[Begin Input records]

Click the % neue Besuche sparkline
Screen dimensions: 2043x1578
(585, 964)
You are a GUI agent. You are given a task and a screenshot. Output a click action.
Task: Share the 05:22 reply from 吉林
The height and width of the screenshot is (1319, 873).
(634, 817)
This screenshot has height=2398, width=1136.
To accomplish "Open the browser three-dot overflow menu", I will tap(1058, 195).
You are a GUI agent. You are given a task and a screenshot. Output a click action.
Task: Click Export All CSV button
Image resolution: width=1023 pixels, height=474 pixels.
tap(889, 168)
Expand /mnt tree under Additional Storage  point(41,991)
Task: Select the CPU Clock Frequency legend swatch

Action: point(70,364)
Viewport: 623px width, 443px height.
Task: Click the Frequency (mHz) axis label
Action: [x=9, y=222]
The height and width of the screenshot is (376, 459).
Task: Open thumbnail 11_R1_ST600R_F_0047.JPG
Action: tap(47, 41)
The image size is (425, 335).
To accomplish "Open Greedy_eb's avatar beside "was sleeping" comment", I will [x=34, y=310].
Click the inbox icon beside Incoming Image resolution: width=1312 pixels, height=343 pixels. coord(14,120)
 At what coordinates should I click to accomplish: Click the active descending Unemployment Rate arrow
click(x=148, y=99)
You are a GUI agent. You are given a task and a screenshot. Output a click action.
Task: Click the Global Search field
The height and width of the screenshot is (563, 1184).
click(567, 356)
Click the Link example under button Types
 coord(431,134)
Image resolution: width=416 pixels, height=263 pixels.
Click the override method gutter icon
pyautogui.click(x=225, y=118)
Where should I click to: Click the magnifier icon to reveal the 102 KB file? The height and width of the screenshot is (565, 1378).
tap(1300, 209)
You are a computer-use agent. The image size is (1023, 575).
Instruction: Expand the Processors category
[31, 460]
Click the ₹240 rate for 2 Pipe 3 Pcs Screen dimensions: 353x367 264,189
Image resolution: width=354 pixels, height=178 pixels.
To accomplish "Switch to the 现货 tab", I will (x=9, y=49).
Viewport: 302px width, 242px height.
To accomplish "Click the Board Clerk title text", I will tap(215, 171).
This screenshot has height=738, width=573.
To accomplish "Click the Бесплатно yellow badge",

[End Input records]

Short problem — Reproduce the listing above word for word, from its first line down through the line containing "pyautogui.click(x=225, y=118)", with both ends included.

Response to this task —
Click the % neue Besuche sparkline
Screen dimensions: 2043x1578
(585, 964)
You are a GUI agent. You are given a task and a screenshot. Output a click action.
Task: Share the 05:22 reply from 吉林
The height and width of the screenshot is (1319, 873).
(634, 817)
This screenshot has height=2398, width=1136.
To accomplish "Open the browser three-dot overflow menu", I will tap(1058, 195).
You are a GUI agent. You are given a task and a screenshot. Output a click action.
Task: Click Export All CSV button
Image resolution: width=1023 pixels, height=474 pixels.
tap(889, 168)
Expand /mnt tree under Additional Storage  point(41,991)
Task: Select the CPU Clock Frequency legend swatch

Action: point(70,364)
Viewport: 623px width, 443px height.
Task: Click the Frequency (mHz) axis label
Action: [x=9, y=222]
The height and width of the screenshot is (376, 459).
Task: Open thumbnail 11_R1_ST600R_F_0047.JPG
Action: tap(47, 41)
The image size is (425, 335).
To accomplish "Open Greedy_eb's avatar beside "was sleeping" comment", I will [x=34, y=310].
Click the inbox icon beside Incoming Image resolution: width=1312 pixels, height=343 pixels. coord(14,120)
 At what coordinates should I click to accomplish: Click the active descending Unemployment Rate arrow
click(x=148, y=99)
You are a GUI agent. You are given a task and a screenshot. Output a click action.
Task: Click the Global Search field
The height and width of the screenshot is (563, 1184).
click(567, 356)
Click the Link example under button Types
 coord(431,134)
Image resolution: width=416 pixels, height=263 pixels.
Click the override method gutter icon
pyautogui.click(x=225, y=118)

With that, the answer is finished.